### DIRECTIONS
Your answer must contain only the lines from the one containing "Show the document outline view" through the end of the entries below, reproduced character for character.

### DATA SUPPLIED
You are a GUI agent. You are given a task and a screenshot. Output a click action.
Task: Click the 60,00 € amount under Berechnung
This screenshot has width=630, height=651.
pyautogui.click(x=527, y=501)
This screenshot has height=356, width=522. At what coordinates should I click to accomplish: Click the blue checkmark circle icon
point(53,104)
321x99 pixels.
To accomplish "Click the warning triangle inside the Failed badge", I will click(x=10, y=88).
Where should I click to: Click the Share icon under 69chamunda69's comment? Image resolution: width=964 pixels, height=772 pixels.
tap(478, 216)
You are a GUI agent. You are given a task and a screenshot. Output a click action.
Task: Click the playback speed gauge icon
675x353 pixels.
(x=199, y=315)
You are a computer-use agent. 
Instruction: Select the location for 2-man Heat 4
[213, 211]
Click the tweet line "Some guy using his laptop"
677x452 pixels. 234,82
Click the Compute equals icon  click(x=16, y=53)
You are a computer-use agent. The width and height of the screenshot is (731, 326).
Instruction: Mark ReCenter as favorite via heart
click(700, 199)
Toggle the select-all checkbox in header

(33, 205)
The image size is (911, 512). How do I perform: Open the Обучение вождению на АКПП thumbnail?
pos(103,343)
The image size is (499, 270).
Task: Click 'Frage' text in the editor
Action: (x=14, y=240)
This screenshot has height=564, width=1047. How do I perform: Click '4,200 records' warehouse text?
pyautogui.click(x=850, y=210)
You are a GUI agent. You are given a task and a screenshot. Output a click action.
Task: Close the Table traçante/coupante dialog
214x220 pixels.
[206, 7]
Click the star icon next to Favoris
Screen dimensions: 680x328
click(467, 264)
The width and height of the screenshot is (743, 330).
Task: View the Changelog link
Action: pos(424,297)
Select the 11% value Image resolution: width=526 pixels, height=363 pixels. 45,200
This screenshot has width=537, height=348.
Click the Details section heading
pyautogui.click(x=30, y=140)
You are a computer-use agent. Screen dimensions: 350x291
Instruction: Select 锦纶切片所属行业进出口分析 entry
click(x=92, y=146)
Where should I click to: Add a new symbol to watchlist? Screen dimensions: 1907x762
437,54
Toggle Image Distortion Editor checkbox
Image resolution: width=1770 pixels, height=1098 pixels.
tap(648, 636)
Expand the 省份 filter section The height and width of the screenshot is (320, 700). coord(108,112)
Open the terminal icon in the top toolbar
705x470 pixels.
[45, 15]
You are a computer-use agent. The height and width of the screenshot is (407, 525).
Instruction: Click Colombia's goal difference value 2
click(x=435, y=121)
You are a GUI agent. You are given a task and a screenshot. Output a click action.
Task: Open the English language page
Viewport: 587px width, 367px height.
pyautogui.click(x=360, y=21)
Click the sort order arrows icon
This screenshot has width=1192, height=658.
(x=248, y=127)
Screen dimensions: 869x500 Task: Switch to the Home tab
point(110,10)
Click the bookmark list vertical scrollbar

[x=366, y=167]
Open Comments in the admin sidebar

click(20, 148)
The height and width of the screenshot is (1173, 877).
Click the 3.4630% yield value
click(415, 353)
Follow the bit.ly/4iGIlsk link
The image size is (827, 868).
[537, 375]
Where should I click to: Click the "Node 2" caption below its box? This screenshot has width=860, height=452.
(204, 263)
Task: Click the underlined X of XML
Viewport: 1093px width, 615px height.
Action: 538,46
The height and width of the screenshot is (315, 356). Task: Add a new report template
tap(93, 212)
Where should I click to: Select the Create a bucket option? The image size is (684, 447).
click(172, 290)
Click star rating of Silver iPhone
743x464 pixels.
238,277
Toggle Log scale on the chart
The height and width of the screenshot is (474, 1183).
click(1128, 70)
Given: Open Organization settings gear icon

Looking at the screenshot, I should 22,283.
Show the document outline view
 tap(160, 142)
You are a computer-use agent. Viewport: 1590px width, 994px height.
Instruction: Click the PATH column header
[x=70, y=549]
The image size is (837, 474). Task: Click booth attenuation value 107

### YOUR SOLUTION
Show the document outline view
 tap(160, 142)
You are a computer-use agent. Viewport: 1590px width, 994px height.
Instruction: Click the PATH column header
[x=70, y=549]
The image size is (837, 474). Task: Click booth attenuation value 107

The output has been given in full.